Wednesday, July 9, 2014

Damage Control

...is basically impossible when it comes to Jessica Carter.

Yes, ah, me again. It's been quite some time, but I've cracked Jessica's little 'code', if you can call it such. She made it quite clear that I wasn't allowed to use this blog again until I had solved her puzzle. And by that I mean until I figured out what she had changed the password to. Now that I've finally gotten through again, she's got me back on chronicler duty. Fun times, all around.

You haven't heard much from us, or from David Banks and co., for a while, obviously. It would be impossible to catch you up on everything that's gone on in the time we've been away, so I'll sum it up succinctly: Yes, Jessica is still on her mad crusade against them, and yes, we are still trying desperately to keep her organization together and aid her at the same time. It's rough work, not fun at all, I was kidding before. Her antics have become increasingly more violent and more visible, and unfortunately, that means there's been more trouble with the authorities than ever before. 

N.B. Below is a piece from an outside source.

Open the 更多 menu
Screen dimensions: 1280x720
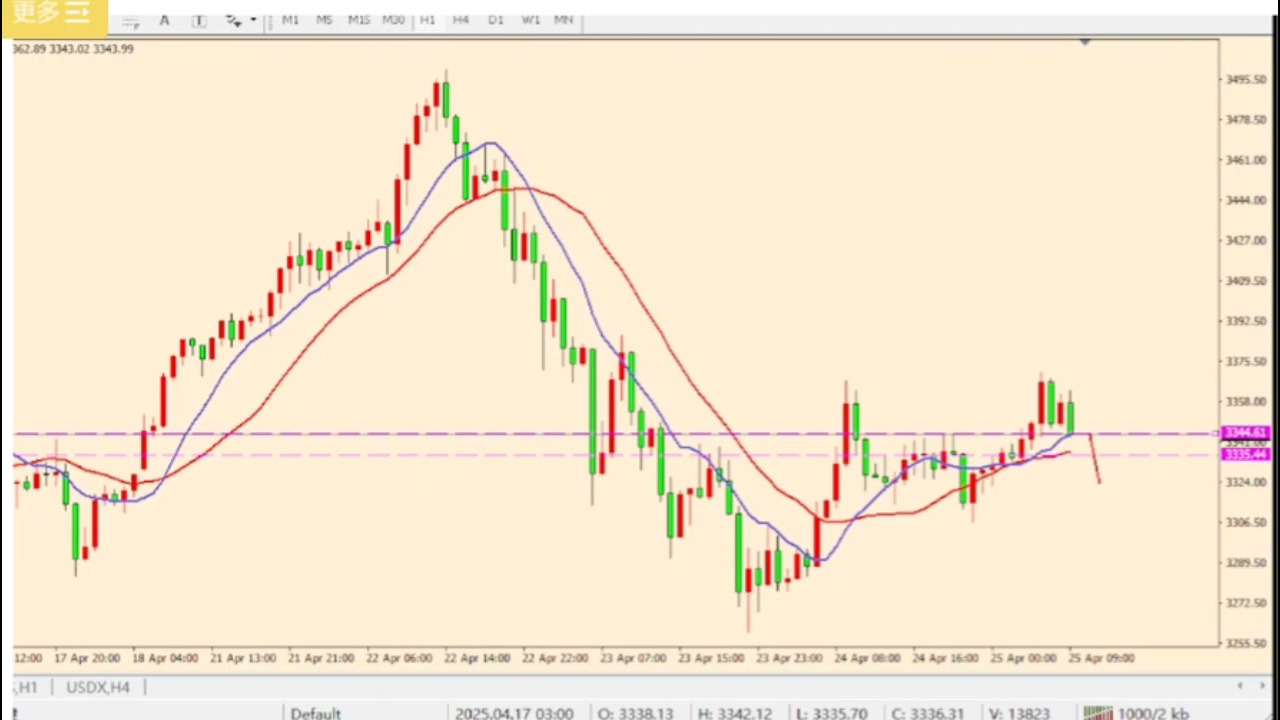[52, 13]
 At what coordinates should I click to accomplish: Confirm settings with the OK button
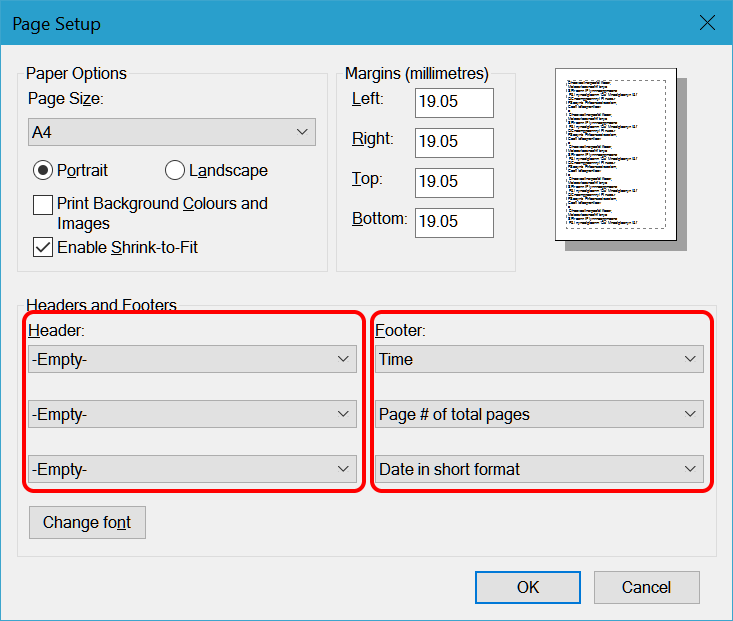coord(527,587)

For a while there, there was someone right on our tail. We managed to lose them, Andre and I, but the string of high-profile murders and torture chambers that Jessica has set up over the years are beginning to collapse under their own weight. In the past, Andre has reigned her in on this. He's the guy she hired to keep her people organized beneath her, to enforce the rank and file, and to generally keep a lid on the insanity she gets up to on a regular basis. 

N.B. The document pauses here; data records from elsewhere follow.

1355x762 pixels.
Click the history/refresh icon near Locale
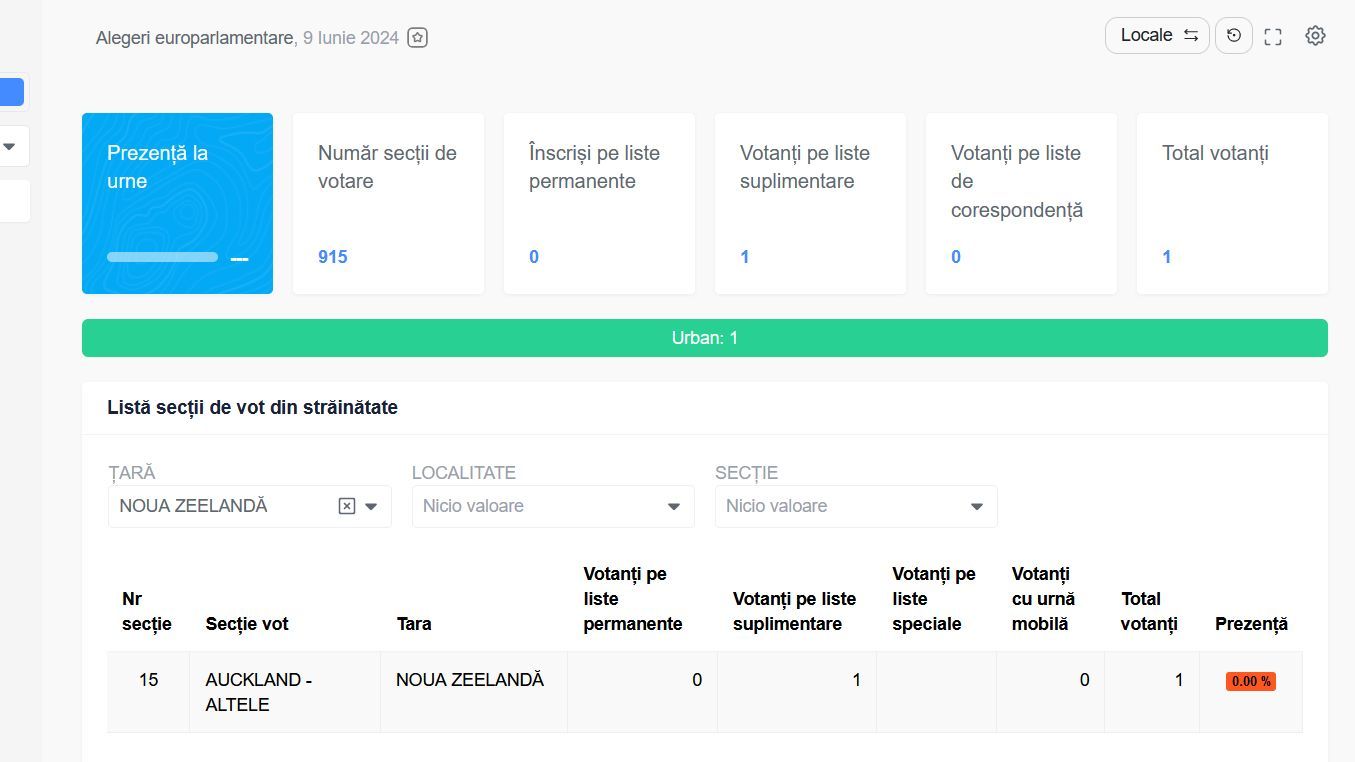1234,35
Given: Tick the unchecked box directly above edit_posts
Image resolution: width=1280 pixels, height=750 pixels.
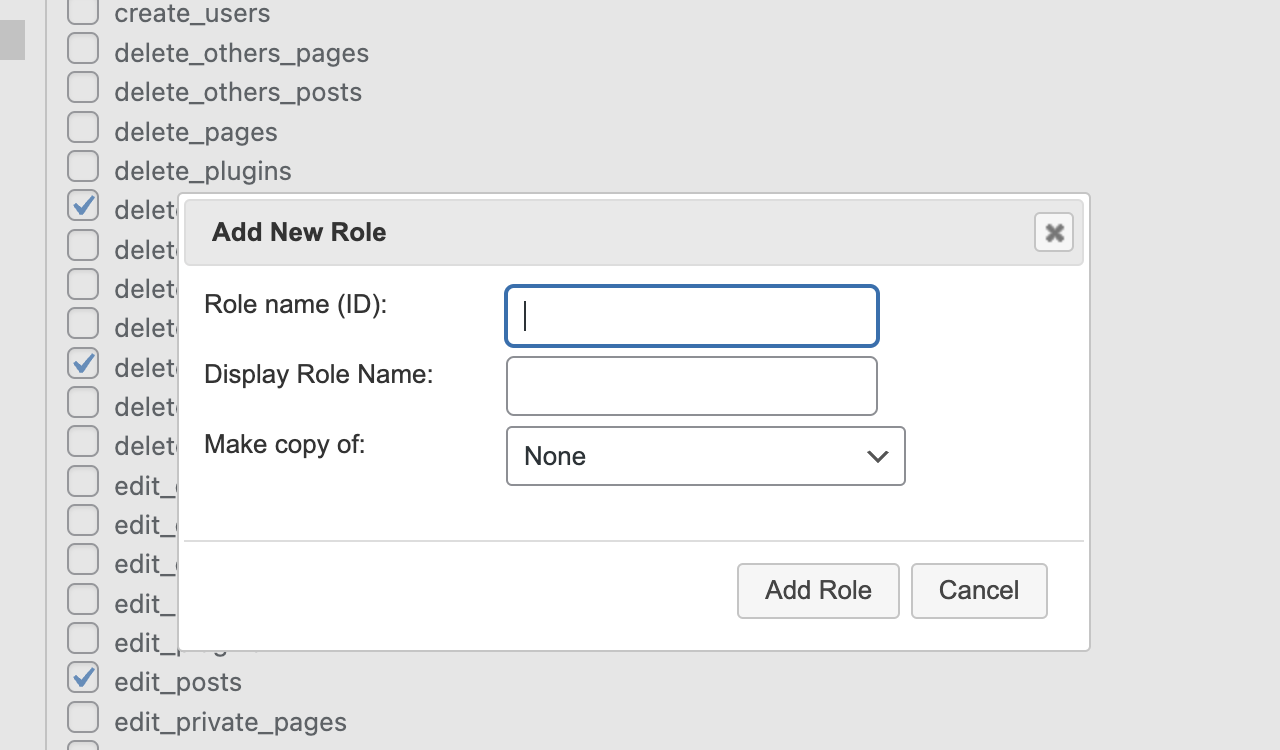Looking at the screenshot, I should coord(83,639).
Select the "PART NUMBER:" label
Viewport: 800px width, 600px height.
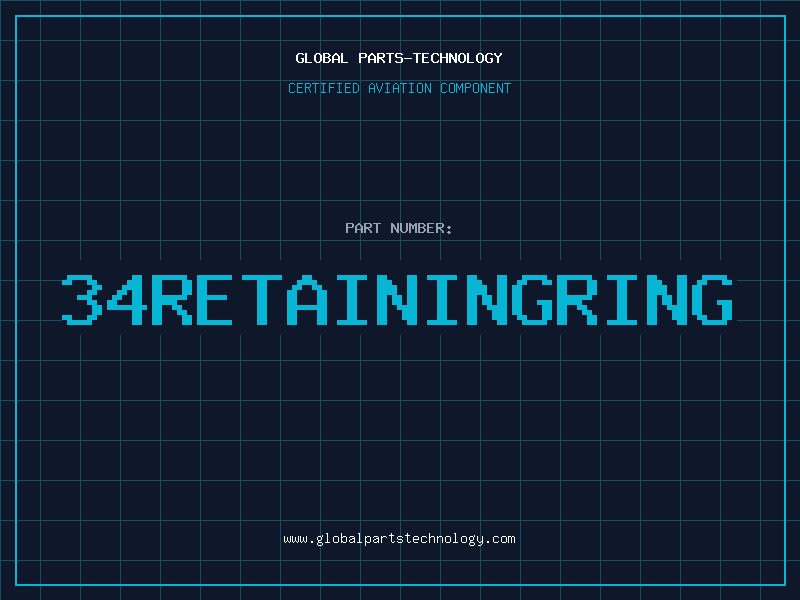(399, 228)
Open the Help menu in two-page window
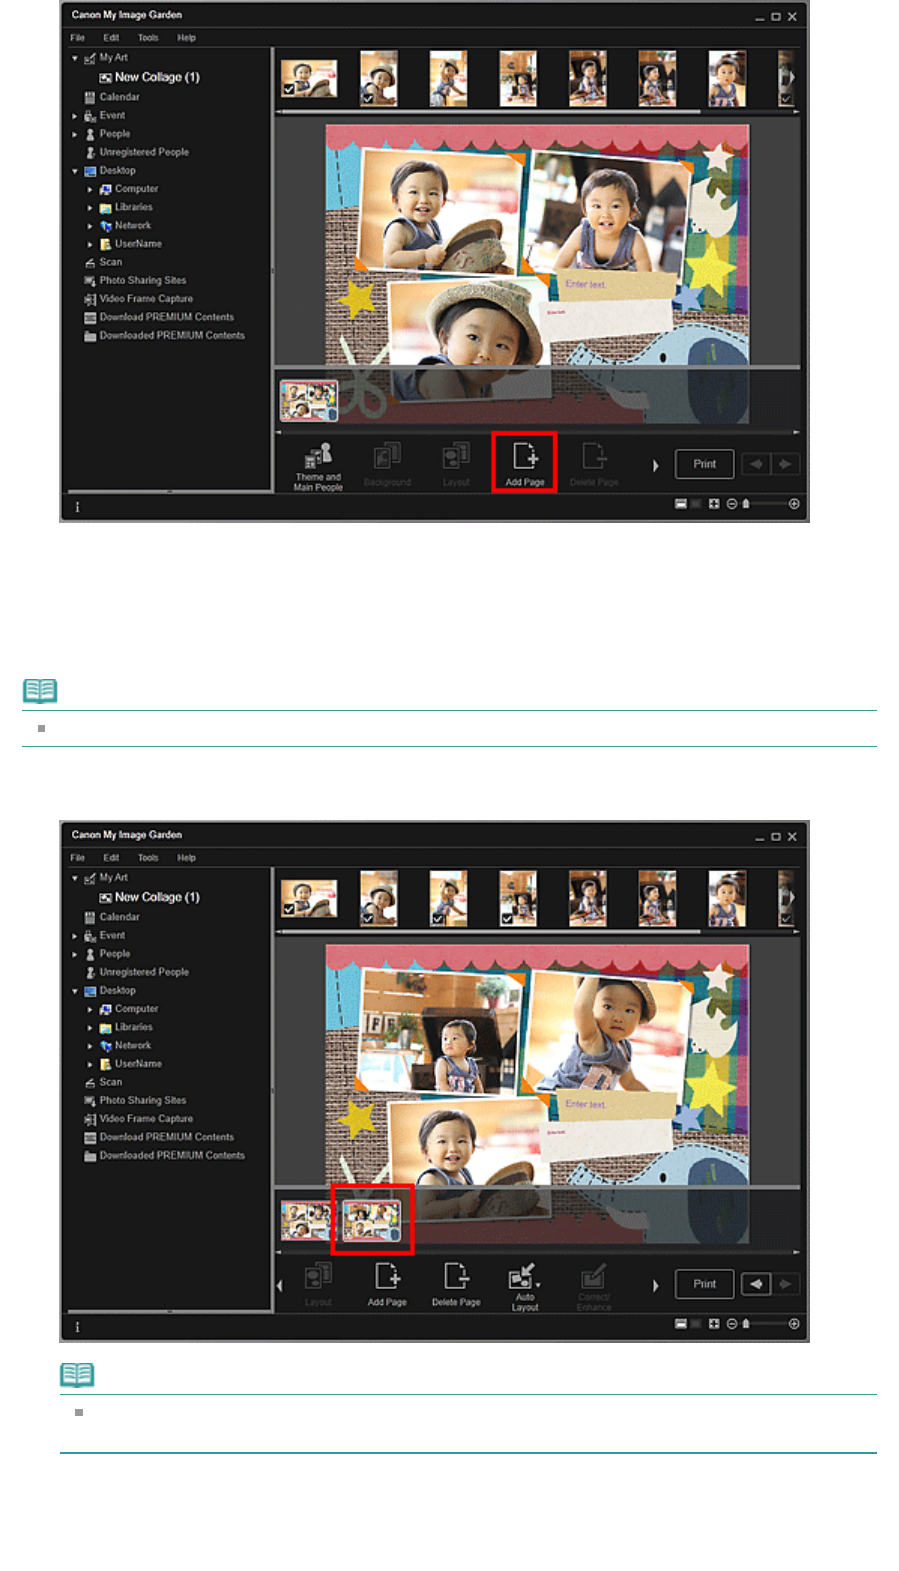 [x=186, y=858]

But he is not Superman. Even with my help, there's just no way to contain all the bloodshed and gore Jessica's been leaving in her wake. Three weeks ago, she insisted on following David and Emily to the zoo, and releasing one of the lions on the unsuspecting public. No idea how she thought that might draw David out into hurting people, but there you go. She hurt the poor animal just enough to get it scared and in attack mode, and then let it loose. We barely didn't get arrested extracting her from that zoo.

It's just... well, it's exhausting. And I think Jessica is getting desperate. Usually, there's a mad sort of logic to her schemes, at least where David is concerned. But this one was just stupid, and she came away more than a little bit frustrated with the whole experience. She held one of her "parties" after that, I think to soothe her rage, or something. Not that anything actually does that.

Meanwhile, I've been poring over Brad's journals...and what I'm finding is that I don't like one bit of it. I promised Jessica before that I would post them all, but now I don't think she care at all. Still, there's talk of monstrous, demonic dogs, and beings that just can't possibly be real, in there. And I want to know the truth of it. So I think, in the coming weeks, you're going to see a lot more of us. A lot more of those journals, too. Not only will putting them up help deflect anyone tracking us from this blog, but it might help me get some clarification on just what the hell it is I'm reading. It'd be nice, for a change, if I could get some clarity and meaning.

Ahhhh, who am I kidding? That shit doesn't help. But it's a start, anyway.